[[ Stored data open ]]
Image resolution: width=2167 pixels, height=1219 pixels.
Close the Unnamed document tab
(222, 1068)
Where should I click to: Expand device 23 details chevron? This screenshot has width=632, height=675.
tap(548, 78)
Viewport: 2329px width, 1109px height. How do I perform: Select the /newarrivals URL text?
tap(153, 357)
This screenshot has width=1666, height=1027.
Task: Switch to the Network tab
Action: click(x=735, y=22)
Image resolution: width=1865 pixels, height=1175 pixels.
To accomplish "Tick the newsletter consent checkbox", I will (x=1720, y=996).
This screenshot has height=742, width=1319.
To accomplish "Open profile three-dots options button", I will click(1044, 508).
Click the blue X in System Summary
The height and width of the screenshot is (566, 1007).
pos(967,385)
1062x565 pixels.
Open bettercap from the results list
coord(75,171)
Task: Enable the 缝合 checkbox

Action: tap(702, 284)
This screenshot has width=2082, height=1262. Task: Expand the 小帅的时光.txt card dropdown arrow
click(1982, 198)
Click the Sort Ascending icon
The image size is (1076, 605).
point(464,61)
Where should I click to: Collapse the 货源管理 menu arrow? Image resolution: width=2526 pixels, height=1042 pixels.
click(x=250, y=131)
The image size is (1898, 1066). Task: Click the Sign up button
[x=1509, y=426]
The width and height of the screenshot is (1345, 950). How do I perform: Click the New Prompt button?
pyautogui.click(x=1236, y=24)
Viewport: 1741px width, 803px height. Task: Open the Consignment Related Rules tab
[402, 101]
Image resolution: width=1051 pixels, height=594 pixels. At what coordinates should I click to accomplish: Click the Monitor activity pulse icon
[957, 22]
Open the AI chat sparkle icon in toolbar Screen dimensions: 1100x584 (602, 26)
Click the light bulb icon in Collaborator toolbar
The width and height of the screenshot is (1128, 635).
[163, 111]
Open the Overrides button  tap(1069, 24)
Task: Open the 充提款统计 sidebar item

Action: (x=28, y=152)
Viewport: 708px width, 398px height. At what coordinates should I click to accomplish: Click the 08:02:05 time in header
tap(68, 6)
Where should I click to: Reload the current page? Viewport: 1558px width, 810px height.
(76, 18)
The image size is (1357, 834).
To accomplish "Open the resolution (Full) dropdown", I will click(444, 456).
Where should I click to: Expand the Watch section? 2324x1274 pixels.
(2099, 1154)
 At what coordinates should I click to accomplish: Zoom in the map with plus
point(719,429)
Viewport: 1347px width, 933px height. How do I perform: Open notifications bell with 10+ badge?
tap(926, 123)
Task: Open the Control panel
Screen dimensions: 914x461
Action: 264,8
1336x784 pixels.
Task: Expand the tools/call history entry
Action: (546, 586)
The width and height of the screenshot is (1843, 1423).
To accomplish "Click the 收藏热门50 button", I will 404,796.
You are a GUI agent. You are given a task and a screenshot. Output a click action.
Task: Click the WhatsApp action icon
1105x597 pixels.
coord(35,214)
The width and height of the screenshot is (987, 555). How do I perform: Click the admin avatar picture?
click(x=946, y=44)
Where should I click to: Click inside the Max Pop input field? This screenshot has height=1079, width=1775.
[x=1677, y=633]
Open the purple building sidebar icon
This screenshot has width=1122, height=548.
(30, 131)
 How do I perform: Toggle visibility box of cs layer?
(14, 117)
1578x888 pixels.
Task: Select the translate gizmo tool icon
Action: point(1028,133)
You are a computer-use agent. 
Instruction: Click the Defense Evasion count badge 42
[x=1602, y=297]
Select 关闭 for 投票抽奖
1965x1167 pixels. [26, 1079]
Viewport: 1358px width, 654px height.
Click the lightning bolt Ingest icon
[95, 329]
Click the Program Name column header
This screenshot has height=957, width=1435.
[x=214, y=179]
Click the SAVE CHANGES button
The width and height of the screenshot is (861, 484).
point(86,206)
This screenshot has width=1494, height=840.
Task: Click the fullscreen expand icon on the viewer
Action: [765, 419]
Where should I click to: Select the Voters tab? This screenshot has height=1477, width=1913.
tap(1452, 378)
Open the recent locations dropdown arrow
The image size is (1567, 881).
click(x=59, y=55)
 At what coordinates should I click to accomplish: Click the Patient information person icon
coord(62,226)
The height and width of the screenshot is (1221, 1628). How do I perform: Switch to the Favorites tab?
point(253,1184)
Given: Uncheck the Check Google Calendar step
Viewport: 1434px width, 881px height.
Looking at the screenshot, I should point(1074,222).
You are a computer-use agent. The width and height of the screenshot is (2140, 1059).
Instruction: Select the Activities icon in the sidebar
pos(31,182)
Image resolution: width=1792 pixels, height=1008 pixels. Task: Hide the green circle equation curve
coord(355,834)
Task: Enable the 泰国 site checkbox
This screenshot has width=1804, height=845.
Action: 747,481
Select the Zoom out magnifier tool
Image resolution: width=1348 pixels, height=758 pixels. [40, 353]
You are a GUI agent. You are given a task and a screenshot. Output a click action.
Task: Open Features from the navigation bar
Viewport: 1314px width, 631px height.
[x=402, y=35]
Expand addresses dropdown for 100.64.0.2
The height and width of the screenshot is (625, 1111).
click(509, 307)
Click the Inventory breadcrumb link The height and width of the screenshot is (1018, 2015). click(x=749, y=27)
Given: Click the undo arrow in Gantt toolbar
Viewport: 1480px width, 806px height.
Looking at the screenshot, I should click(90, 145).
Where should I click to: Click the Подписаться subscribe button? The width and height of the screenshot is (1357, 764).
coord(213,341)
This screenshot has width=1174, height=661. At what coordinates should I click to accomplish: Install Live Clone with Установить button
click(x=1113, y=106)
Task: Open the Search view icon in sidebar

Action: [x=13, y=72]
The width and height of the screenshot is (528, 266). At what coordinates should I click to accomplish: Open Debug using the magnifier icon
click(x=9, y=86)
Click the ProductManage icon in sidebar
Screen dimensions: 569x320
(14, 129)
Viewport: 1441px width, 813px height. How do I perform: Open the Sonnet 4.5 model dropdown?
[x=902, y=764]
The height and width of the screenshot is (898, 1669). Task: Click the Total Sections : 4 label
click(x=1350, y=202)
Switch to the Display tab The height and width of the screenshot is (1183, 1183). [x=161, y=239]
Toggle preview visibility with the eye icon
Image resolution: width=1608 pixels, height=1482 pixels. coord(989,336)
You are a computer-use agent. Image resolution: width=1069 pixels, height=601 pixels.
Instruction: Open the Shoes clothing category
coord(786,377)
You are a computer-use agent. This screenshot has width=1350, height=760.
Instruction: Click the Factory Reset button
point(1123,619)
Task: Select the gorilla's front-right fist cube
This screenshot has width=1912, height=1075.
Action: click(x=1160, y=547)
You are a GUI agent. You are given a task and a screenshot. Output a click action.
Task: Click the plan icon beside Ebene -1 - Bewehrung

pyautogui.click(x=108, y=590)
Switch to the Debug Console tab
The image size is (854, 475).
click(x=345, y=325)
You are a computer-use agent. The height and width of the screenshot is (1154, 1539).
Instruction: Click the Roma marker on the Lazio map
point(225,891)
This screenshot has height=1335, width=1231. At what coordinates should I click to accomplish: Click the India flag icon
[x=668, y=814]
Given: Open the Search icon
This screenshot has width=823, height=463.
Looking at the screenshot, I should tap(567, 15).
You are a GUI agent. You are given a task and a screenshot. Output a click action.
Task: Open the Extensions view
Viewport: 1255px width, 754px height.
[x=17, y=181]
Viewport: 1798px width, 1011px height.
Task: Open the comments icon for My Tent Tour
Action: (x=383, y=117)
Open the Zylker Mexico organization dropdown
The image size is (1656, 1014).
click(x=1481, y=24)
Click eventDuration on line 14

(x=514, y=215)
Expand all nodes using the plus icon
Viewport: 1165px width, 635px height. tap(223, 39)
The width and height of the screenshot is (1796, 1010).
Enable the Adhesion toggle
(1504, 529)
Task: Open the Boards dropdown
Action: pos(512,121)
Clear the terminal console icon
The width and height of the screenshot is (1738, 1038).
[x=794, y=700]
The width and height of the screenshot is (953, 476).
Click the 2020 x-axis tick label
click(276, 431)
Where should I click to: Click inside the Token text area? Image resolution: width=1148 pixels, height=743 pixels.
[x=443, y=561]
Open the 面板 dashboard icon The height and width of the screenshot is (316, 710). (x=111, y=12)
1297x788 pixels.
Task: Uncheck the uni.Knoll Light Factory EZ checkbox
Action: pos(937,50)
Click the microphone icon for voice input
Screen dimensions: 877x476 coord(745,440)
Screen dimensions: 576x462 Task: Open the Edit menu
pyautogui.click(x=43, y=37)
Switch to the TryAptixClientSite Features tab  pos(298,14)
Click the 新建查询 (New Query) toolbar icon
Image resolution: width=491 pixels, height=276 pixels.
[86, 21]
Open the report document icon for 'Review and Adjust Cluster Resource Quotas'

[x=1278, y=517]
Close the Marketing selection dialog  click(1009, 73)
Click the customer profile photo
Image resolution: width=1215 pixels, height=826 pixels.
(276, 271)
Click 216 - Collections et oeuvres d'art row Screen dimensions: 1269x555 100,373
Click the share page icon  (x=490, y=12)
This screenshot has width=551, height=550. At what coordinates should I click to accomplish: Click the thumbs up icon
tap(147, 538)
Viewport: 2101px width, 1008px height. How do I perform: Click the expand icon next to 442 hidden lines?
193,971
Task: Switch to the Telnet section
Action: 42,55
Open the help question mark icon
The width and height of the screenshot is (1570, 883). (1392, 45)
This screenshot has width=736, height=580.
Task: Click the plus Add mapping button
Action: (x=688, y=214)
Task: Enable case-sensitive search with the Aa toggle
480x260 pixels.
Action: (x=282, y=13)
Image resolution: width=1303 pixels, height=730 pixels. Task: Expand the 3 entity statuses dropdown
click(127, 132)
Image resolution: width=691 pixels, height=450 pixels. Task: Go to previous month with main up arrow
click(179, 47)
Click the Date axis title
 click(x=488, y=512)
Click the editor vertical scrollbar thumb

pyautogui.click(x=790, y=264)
[[ Stored data closed ]]
> [Task requirements]: Nothing but the lines from the start of the data above through the line with "This screenshot has height=742, width=1319." should appear in your answer, copied exactly.

> [Result of this task]:
Image resolution: width=2167 pixels, height=1219 pixels.
Close the Unnamed document tab
(222, 1068)
Where should I click to: Expand device 23 details chevron? This screenshot has width=632, height=675.
tap(548, 78)
Viewport: 2329px width, 1109px height. How do I perform: Select the /newarrivals URL text?
tap(153, 357)
This screenshot has width=1666, height=1027.
Task: Switch to the Network tab
Action: click(x=735, y=22)
Image resolution: width=1865 pixels, height=1175 pixels.
To accomplish "Tick the newsletter consent checkbox", I will (x=1720, y=996).
This screenshot has height=742, width=1319.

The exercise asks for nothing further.